AIM OF THE EXERCISE: Look through the data and write out every line with the word "zoom" in it.

SOURCE RECORDS:
- Opening Delimiter -

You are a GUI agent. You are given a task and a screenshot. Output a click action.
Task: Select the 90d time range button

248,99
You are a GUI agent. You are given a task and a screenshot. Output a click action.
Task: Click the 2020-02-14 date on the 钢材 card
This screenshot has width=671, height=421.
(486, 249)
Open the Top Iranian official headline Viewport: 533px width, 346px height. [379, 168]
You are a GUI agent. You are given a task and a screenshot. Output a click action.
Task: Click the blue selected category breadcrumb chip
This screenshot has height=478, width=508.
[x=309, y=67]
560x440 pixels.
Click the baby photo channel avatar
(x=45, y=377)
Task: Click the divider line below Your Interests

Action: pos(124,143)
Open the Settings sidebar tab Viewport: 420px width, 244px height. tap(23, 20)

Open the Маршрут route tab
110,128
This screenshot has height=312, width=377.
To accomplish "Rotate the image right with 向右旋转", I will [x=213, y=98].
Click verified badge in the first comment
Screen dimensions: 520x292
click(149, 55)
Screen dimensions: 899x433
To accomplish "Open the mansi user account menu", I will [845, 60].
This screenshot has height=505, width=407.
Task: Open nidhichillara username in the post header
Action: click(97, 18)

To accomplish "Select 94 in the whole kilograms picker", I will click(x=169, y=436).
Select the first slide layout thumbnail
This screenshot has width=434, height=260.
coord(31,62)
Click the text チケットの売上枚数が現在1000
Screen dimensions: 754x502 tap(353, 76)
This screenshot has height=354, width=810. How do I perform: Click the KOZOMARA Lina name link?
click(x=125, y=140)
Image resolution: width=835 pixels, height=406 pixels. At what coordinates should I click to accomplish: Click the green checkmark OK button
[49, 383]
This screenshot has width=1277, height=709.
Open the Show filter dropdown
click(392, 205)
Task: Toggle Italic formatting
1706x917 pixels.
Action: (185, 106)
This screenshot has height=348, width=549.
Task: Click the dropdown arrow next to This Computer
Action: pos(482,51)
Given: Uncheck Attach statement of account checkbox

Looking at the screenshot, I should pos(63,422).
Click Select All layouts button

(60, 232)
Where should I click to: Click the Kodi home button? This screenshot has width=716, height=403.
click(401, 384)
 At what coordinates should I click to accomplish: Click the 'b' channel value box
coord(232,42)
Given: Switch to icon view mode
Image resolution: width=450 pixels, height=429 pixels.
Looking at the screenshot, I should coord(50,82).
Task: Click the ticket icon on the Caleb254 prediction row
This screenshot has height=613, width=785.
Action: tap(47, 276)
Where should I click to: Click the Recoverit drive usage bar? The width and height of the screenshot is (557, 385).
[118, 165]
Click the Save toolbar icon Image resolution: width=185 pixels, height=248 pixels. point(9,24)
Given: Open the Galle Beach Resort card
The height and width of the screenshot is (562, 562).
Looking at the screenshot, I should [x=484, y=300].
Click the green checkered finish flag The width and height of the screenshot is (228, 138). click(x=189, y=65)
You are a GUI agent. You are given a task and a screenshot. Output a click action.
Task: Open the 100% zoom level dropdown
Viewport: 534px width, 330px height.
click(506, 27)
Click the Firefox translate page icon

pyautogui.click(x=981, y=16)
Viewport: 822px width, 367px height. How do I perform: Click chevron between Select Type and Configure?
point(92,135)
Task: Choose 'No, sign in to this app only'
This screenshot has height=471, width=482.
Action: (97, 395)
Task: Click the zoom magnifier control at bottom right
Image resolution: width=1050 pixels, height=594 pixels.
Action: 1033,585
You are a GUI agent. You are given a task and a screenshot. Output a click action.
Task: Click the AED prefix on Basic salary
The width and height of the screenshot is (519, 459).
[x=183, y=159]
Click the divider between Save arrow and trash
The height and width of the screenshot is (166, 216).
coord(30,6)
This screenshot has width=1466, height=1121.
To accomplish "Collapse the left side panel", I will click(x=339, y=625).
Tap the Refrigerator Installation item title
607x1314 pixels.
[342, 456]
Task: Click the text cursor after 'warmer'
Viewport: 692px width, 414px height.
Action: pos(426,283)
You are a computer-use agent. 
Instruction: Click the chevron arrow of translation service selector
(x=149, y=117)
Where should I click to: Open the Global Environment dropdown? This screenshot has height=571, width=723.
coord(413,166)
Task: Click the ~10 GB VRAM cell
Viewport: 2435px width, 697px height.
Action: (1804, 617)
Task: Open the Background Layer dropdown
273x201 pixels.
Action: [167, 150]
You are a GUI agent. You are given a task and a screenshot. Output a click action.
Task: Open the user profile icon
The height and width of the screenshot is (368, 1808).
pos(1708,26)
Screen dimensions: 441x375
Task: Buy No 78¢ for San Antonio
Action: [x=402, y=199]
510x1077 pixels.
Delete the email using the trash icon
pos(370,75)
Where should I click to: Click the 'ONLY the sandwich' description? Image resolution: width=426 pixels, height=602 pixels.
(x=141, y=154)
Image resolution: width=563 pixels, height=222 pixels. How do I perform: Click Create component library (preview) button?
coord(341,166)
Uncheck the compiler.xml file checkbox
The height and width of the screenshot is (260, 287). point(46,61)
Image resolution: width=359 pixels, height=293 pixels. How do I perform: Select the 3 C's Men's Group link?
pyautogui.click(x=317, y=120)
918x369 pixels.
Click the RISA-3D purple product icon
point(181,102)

- Closing Delimiter -

ANSWER TO THE PROBLEM:
Task: Open the 100% zoom level dropdown
Task: Click the zoom magnifier control at bottom right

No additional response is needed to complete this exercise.